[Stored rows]
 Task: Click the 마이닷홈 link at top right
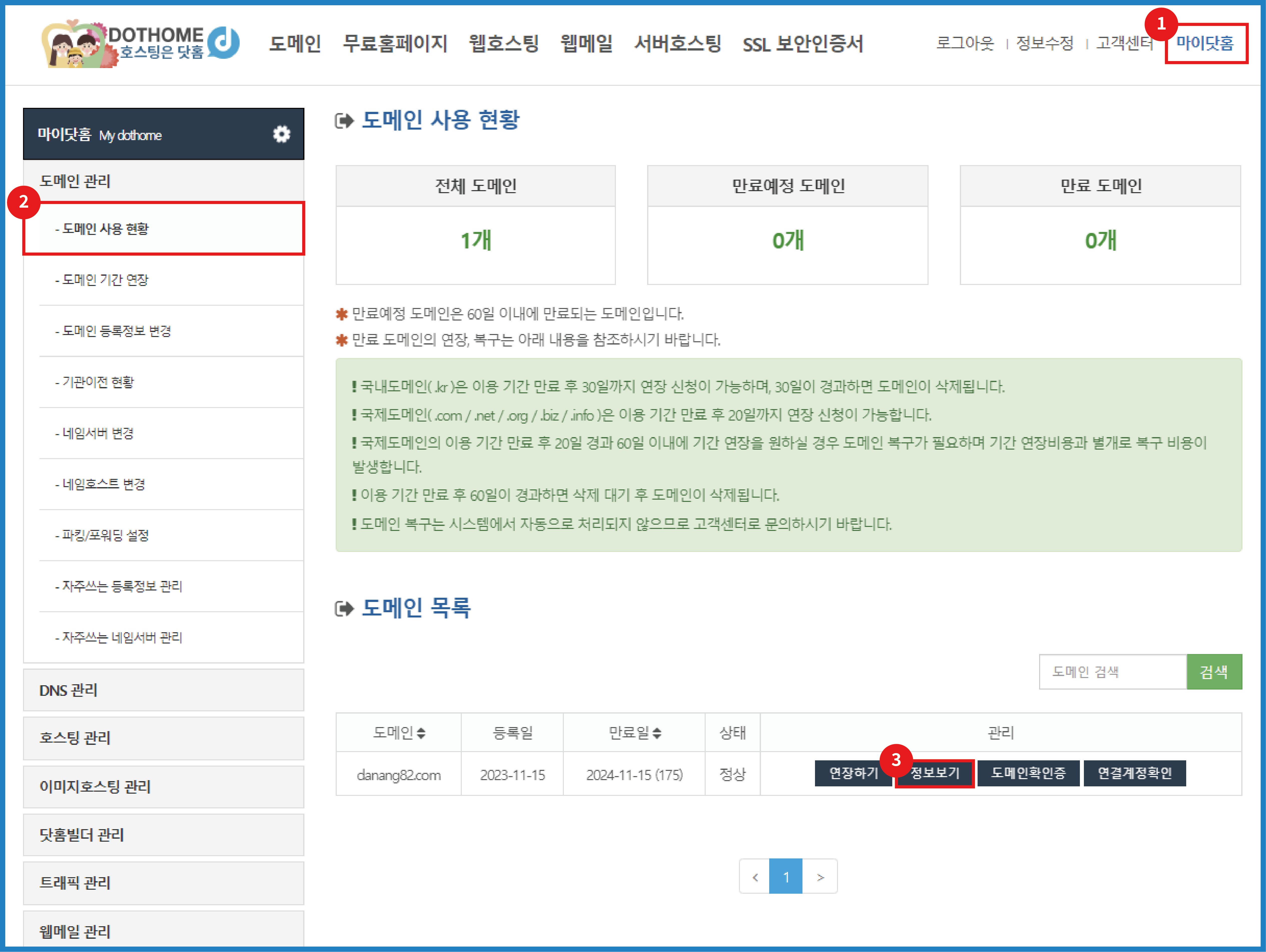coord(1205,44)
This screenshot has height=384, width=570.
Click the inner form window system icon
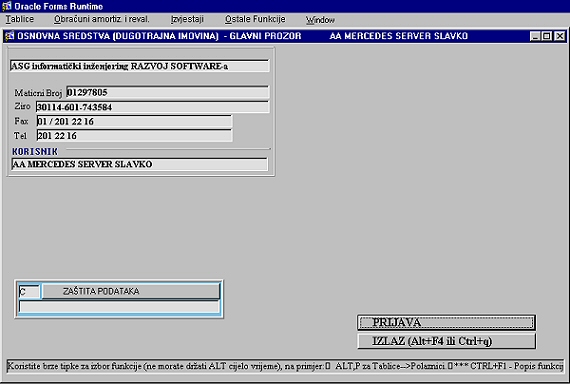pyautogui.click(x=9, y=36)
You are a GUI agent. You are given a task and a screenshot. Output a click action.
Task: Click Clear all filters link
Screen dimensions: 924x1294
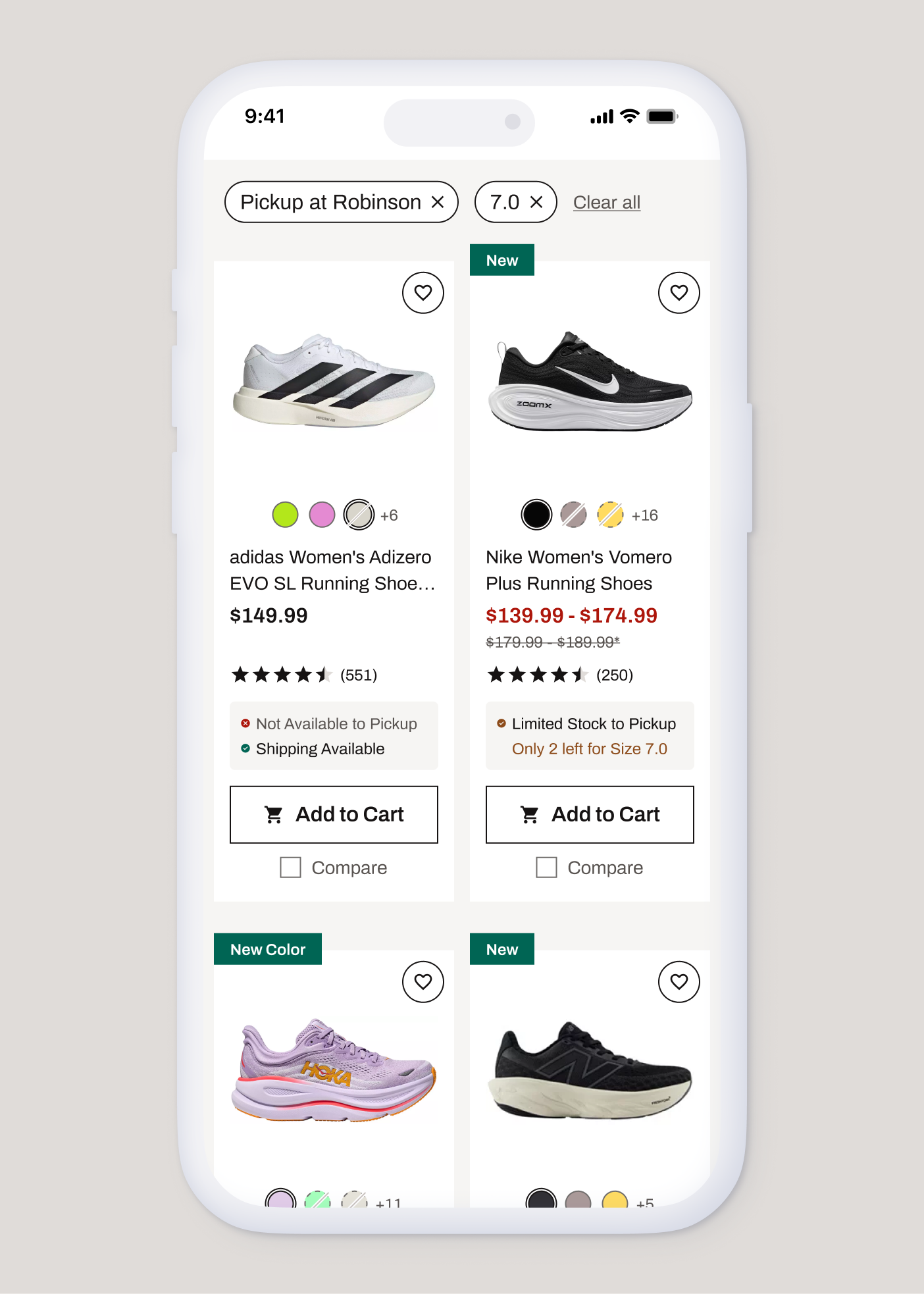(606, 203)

→ Exercise prompt:
Can you reproduce every row above word for word, leaving out the pictures?

→ Expected answer:
 Task: Click the 마이닷홈 link at top right
coord(1205,44)
This screenshot has height=384, width=570.
Click the inner form window system icon
pyautogui.click(x=9, y=36)
You are a GUI agent. You are given a task and a screenshot. Output a click action.
Task: Click Clear all filters link
Screen dimensions: 924x1294
(606, 203)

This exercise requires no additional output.